Under the mountain Bæjarfell is a boarding school for young people who have problems with drug abuse.

In the vicinity are some maars and the high temperature geothermal area of Seltún, all part of the Krýsuvík volcanic system. The largest lake in the area, Kleifarvatn, began to diminish after an earthquake in 2000; 20% of its surface disappeared by 2005, but it had filled up again by 2019. Many interesting tuff rock formations are to be found at its western coast near Route 42 on the slopes of Sveifluháls.

The Ögmundarhraun lava field south of Krýsuvík includes some kīpukas, vegetation islands in the lava field, which can be reached by hiking trails.

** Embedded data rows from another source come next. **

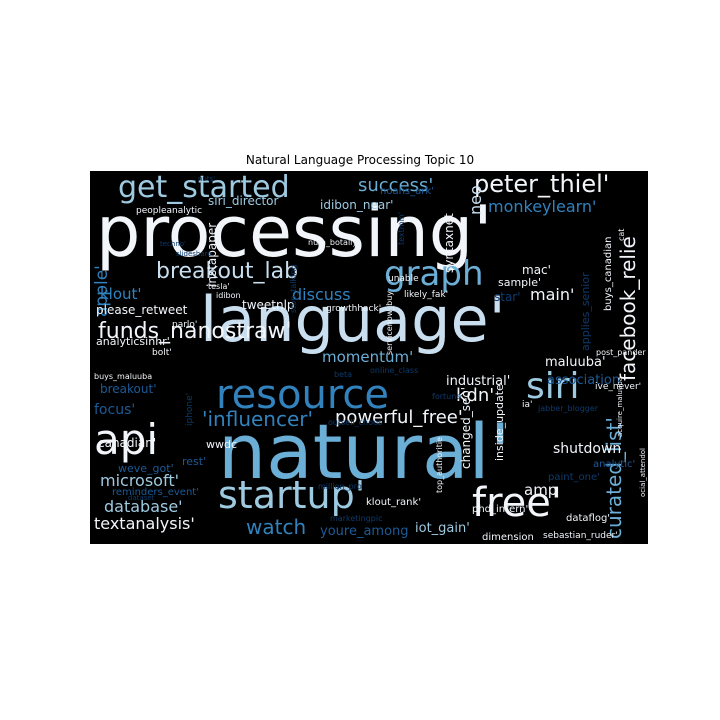 The image size is (720, 720). Describe the element at coordinates (258, 419) in the screenshot. I see `cloud-word: 'influencer'` at that location. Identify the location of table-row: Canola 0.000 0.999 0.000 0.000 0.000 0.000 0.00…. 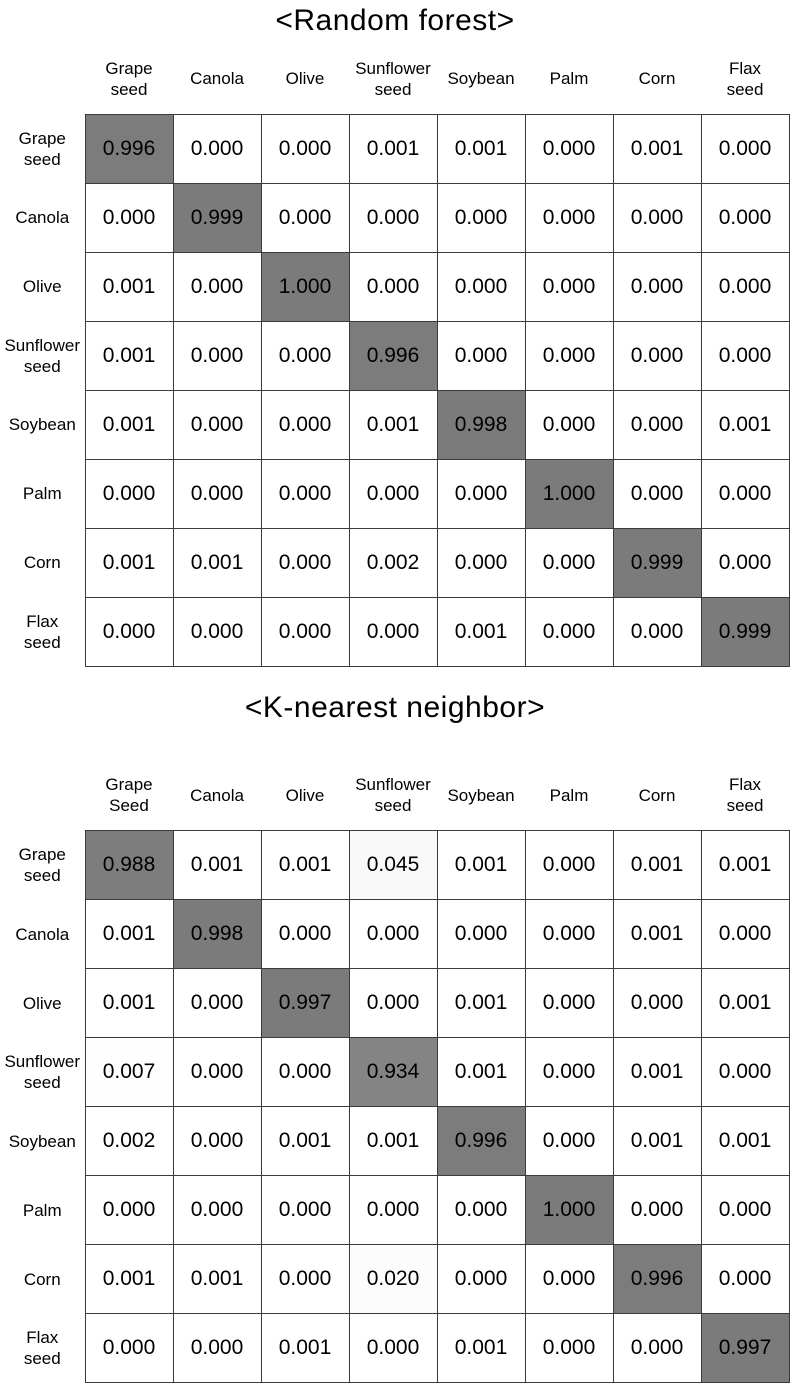
(395, 218).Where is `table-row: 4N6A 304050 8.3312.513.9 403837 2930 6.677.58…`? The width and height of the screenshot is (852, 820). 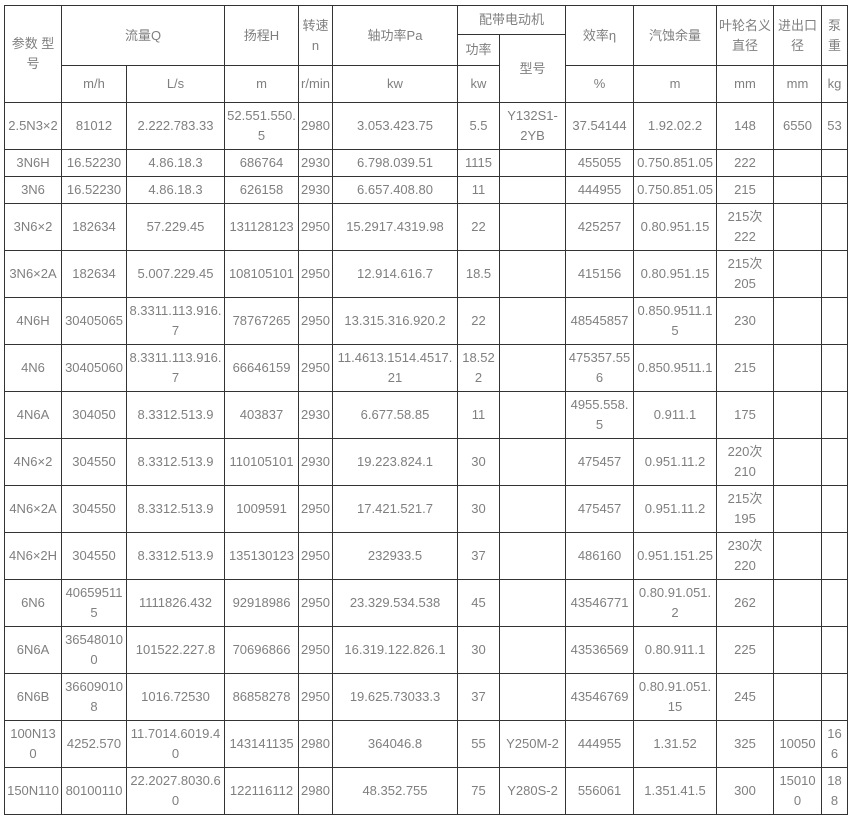 table-row: 4N6A 304050 8.3312.513.9 403837 2930 6.677.58… is located at coordinates (426, 415).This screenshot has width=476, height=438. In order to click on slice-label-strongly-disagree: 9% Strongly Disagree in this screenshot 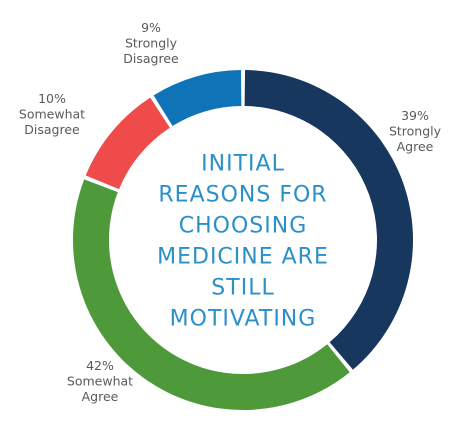, I will do `click(151, 43)`.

One of them, the Húshólmi /is/, contains some ruins of the medieval farm of Krýsuvík. Scientists identified some stone fences within the same kipuka as being older as the official time of settlement (874). They used tephrochronology and saw that the famous bimodal settlement tephra (landnámslagið) derived from a combined eruption series within the Bárðarbunga-Veiðivötn and Torfajökull systems in the years 871-874, was covering these structures.

A jeep track runs down to the sea from Krýsuvík and Route 427. It ends at the high cliffs of Krýsuvíkurbjarg /is/ or Krýsuvíkurberg /is/ which are renowned as bird cliffs with thousands of Icelandic sea birds like arctic terns, puffins, fulmars and more. About 63,000 pairs of birds were counted there shortly before 2014. But the cliffs, which can be reached on foot, are also a window in the geologic past. The lava flows covering the area came mostly from the crater up on Geitahlíð tuya, not from the Krýsuvík, but from the neighbouring Brennisteinsfjöll volcanic system. The area is protected as part of Reykjanesfólkvangur.

Krýsuvík is a popular hiking area, and tourism infrastructure such as wooden pathways has been developed.

The music video for the song "Never Forget" by Greta Salóme and Jónsi was filmed in this area.